# To do
Output the records exactly. Include every line.

# Data extract
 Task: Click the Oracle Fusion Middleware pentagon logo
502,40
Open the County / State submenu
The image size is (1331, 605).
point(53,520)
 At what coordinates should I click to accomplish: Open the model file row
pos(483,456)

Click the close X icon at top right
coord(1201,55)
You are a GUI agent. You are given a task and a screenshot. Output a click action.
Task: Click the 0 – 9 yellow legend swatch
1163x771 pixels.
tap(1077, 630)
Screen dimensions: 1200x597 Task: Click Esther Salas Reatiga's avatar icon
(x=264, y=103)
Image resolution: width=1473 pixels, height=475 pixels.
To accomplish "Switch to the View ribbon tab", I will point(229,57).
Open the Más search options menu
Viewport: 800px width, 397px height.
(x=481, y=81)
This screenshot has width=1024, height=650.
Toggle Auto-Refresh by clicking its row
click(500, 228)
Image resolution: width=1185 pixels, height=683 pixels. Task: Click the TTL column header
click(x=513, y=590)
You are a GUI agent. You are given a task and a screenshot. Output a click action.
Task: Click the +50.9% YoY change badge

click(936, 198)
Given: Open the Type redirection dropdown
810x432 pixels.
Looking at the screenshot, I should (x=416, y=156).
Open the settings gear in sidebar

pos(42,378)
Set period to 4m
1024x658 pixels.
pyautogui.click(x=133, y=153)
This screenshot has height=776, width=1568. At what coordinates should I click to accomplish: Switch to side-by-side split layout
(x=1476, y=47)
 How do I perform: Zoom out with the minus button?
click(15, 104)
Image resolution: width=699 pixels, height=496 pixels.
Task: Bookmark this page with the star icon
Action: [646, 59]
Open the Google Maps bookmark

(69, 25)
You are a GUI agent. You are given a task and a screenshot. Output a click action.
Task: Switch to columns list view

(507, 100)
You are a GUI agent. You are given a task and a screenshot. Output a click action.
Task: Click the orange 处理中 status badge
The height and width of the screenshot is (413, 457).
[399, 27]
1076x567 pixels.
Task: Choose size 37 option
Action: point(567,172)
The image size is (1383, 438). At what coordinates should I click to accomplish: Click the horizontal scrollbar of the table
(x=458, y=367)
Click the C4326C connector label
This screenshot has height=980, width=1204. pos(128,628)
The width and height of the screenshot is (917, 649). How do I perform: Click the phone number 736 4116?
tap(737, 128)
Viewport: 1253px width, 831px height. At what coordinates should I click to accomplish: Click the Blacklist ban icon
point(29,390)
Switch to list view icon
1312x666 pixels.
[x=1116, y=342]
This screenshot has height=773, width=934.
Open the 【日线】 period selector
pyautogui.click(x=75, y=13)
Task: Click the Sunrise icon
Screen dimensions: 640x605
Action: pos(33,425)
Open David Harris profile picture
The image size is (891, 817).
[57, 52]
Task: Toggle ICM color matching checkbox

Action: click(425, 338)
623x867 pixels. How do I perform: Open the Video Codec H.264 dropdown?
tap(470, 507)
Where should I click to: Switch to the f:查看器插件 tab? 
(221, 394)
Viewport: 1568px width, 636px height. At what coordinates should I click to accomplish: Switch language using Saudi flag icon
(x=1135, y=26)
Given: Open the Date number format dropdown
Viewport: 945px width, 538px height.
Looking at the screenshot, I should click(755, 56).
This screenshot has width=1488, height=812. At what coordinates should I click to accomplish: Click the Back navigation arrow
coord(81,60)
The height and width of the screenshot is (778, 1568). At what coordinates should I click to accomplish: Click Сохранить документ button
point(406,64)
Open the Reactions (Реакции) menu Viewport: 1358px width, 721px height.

# Written response
 Task: Click the Oracle Fusion Middleware pentagon logo
502,40
Open the County / State submenu
The image size is (1331, 605).
point(53,520)
 At what coordinates should I click to accomplish: Open the model file row
pos(483,456)

Click the close X icon at top right
coord(1201,55)
You are a GUI agent. You are given a task and a screenshot. Output a click action.
Task: Click the 0 – 9 yellow legend swatch
1163x771 pixels.
tap(1077, 630)
Screen dimensions: 1200x597 Task: Click Esther Salas Reatiga's avatar icon
(x=264, y=103)
Image resolution: width=1473 pixels, height=475 pixels.
To accomplish "Switch to the View ribbon tab", I will point(229,57).
Open the Más search options menu
Viewport: 800px width, 397px height.
(x=481, y=81)
This screenshot has width=1024, height=650.
Toggle Auto-Refresh by clicking its row
click(500, 228)
Image resolution: width=1185 pixels, height=683 pixels. Task: Click the TTL column header
click(x=513, y=590)
You are a GUI agent. You are given a task and a screenshot. Output a click action.
Task: Click the +50.9% YoY change badge

click(936, 198)
Given: Open the Type redirection dropdown
810x432 pixels.
Looking at the screenshot, I should (x=416, y=156).
Open the settings gear in sidebar

pos(42,378)
Set period to 4m
1024x658 pixels.
pyautogui.click(x=133, y=153)
This screenshot has height=776, width=1568. At what coordinates should I click to accomplish: Switch to side-by-side split layout
(x=1476, y=47)
 How do I perform: Zoom out with the minus button?
click(15, 104)
Image resolution: width=699 pixels, height=496 pixels.
Task: Bookmark this page with the star icon
Action: [646, 59]
Open the Google Maps bookmark

(69, 25)
You are a GUI agent. You are given a task and a screenshot. Output a click action.
Task: Switch to columns list view

(507, 100)
You are a GUI agent. You are given a task and a screenshot. Output a click action.
Task: Click the orange 处理中 status badge
The height and width of the screenshot is (413, 457).
[399, 27]
1076x567 pixels.
Task: Choose size 37 option
Action: point(567,172)
The image size is (1383, 438). At what coordinates should I click to accomplish: Click the horizontal scrollbar of the table
(x=458, y=367)
Click the C4326C connector label
This screenshot has height=980, width=1204. pos(128,628)
The width and height of the screenshot is (917, 649). How do I perform: Click the phone number 736 4116?
tap(737, 128)
Viewport: 1253px width, 831px height. At what coordinates should I click to accomplish: Click the Blacklist ban icon
point(29,390)
Switch to list view icon
1312x666 pixels.
[x=1116, y=342]
This screenshot has height=773, width=934.
Open the 【日线】 period selector
pyautogui.click(x=75, y=13)
Task: Click the Sunrise icon
Screen dimensions: 640x605
Action: pos(33,425)
Open David Harris profile picture
The image size is (891, 817).
[57, 52]
Task: Toggle ICM color matching checkbox

Action: click(425, 338)
623x867 pixels. How do I perform: Open the Video Codec H.264 dropdown?
tap(470, 507)
Where should I click to: Switch to the f:查看器插件 tab? 
(221, 394)
Viewport: 1568px width, 636px height. At what coordinates should I click to accomplish: Switch language using Saudi flag icon
(x=1135, y=26)
Given: Open the Date number format dropdown
Viewport: 945px width, 538px height.
Looking at the screenshot, I should click(755, 56).
This screenshot has width=1488, height=812. At what coordinates should I click to accomplish: Click the Back navigation arrow
coord(81,60)
The height and width of the screenshot is (778, 1568). At what coordinates should I click to accomplish: Click Сохранить документ button
point(406,64)
Open the Reactions (Реакции) menu Viewport: 1358px width, 721px height.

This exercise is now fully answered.